Publication year - 2018
Publication title -
british journal of clinical pharmacology
Language(s) - English
Resource type - Journals
SCImago Journal Rank - 1.216
H-Index - 146
eISSN - 1365-2125
pISSN - 0306-5251
DOI - 10.1111/bcp.13458
Subject(s) - medicine , bilirubin , pharmacokinetics , adverse effect , asymptomatic , parenteral nutrition , bolus (digestion) , volume of distribution , perfusion , pharmacology , anesthesia , intensive care medicine
Aims Preclinical results suggest therapeutic potential of mild hyperbilirubinemia in T2DM and cardiovascular disease. Translational data are limited, because an appropriate bilirubin formulation for parenteral human use is lacking. Considering its use in both clinical practice and medical research in the past, we explored the feasibility to reintroduce parenteral bilirubin for translational experiments. Methods We developed a preparation method in accordance with good manufacturing practice and evaluated the parenteral applicability in healthy volunteers ( n = 8). Explorative pharmacokinetic and safety data were compared to the results from a literature study on the former parenteral use of bilirubin. Bilirubin was administered intra‐arterially to raise the local plasma concentration in the forearm vascular bed ( n = 4) and intravenously to raise the systemic plasma concentration ( n = 4). Finally, pharmacokinetic characteristics were studied following a single bolus infusion ( n = 3). Results During parenteral application, no side effects occurred. Adverse events mentioned during the two‐week observation period were in general mild and self‐limiting. Three more significant adverse events (appendicitis, asymptomatic cardiac arrhythmia and atopic eczema) were judged unrelated by independent physicians.

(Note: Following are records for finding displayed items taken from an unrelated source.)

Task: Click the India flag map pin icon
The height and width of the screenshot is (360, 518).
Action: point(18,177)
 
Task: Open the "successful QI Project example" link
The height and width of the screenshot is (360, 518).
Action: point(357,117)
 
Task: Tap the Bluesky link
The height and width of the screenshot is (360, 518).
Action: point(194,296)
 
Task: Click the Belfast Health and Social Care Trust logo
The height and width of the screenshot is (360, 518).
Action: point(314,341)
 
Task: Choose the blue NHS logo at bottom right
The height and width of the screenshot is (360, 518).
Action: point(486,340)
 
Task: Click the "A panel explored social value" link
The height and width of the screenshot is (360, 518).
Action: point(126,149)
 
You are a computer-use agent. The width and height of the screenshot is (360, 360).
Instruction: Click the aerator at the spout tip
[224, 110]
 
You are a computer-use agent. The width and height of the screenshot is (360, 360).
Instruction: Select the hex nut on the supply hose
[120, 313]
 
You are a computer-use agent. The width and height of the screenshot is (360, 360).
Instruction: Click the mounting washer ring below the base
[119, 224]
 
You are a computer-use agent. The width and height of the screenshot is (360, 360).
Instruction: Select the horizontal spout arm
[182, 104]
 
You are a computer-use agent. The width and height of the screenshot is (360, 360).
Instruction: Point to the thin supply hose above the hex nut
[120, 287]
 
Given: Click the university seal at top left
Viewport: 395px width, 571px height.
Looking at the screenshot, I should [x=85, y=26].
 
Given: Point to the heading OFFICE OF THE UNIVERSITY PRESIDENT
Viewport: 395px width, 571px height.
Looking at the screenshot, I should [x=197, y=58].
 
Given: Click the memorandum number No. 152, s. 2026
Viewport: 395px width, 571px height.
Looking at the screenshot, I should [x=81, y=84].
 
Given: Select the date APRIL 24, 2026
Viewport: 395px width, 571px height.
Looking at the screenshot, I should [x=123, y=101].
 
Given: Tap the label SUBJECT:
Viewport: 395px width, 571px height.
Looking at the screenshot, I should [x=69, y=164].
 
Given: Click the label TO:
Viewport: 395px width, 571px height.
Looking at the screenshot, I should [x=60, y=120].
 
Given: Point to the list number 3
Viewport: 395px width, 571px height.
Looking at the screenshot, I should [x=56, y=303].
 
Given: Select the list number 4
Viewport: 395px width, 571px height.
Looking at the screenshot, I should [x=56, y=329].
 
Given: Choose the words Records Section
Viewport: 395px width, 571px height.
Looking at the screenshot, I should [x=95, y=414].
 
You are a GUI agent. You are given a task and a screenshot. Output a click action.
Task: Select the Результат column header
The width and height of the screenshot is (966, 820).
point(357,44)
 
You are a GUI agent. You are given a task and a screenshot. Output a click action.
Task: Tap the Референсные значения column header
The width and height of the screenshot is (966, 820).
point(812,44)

A dose–concentration relationship appeared sufficiently predictable for both intra‐arterial and intravenous administration. In line with existing knowledge, bilirubin pharmacokinetics could be described best according to a two‐compartment model with a volume of distribution of 9.9 (±2.0) l and a total plasma clearance of 36 (±16) ml per minute. Conclusions Supported by previous reports, our data suggest that it is both feasible and safe to perform translational experiments with parenteral albumin bound bilirubin.